EXERCISE DETAILS:
The required output is the exact text of the lines from the line containing "Screen dimensions: 333x128" through the final line below, inclusive, without pictures.
Start of DATA TO USE
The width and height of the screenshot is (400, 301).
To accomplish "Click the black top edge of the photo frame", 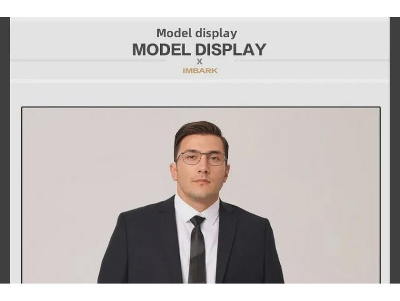I will click(201, 107).
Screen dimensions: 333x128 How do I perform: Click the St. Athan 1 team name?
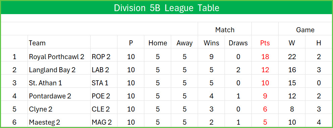click(45, 83)
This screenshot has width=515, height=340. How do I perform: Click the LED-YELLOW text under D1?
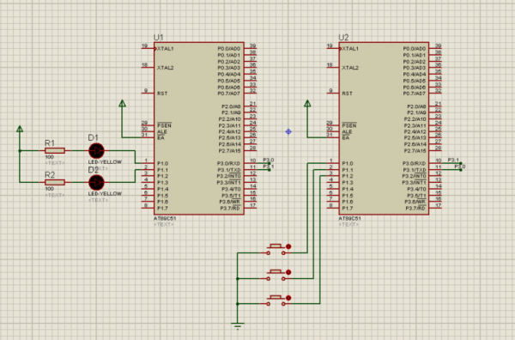pyautogui.click(x=105, y=162)
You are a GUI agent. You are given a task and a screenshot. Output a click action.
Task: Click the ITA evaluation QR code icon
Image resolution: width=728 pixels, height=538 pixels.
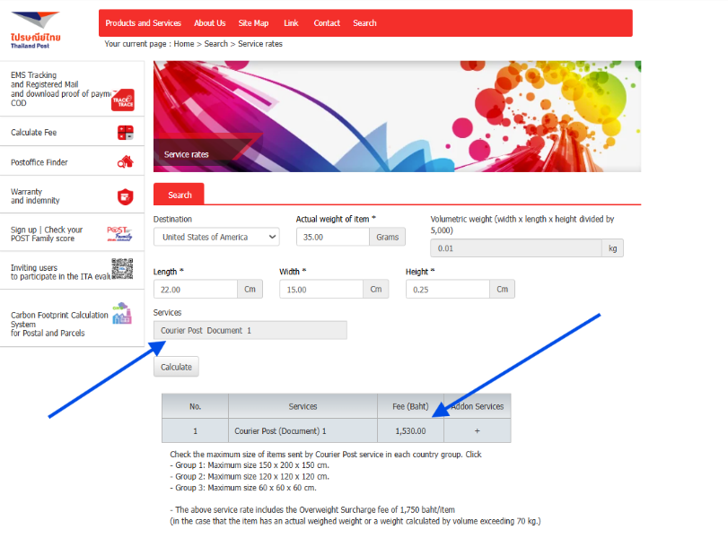122,268
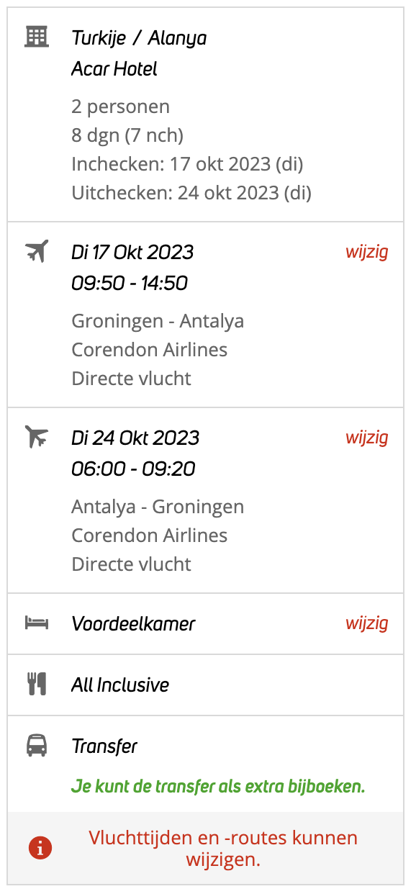Click the Vluchttijden en -routes warning message

[x=223, y=849]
End of DATA TO USE
THE ANSWER:
Screen dimensions: 333x128 How do I perform: Click the St. Athan 1 team name?
click(45, 83)
This screenshot has width=515, height=340. How do I perform: Click the LED-YELLOW text under D1?
pyautogui.click(x=105, y=162)
You are a GUI agent. You are given a task and a screenshot. Output a click action.
Task: Click the ITA evaluation QR code icon
Image resolution: width=728 pixels, height=538 pixels.
122,268
Click the Vluchttijden en -routes warning message

[x=223, y=849]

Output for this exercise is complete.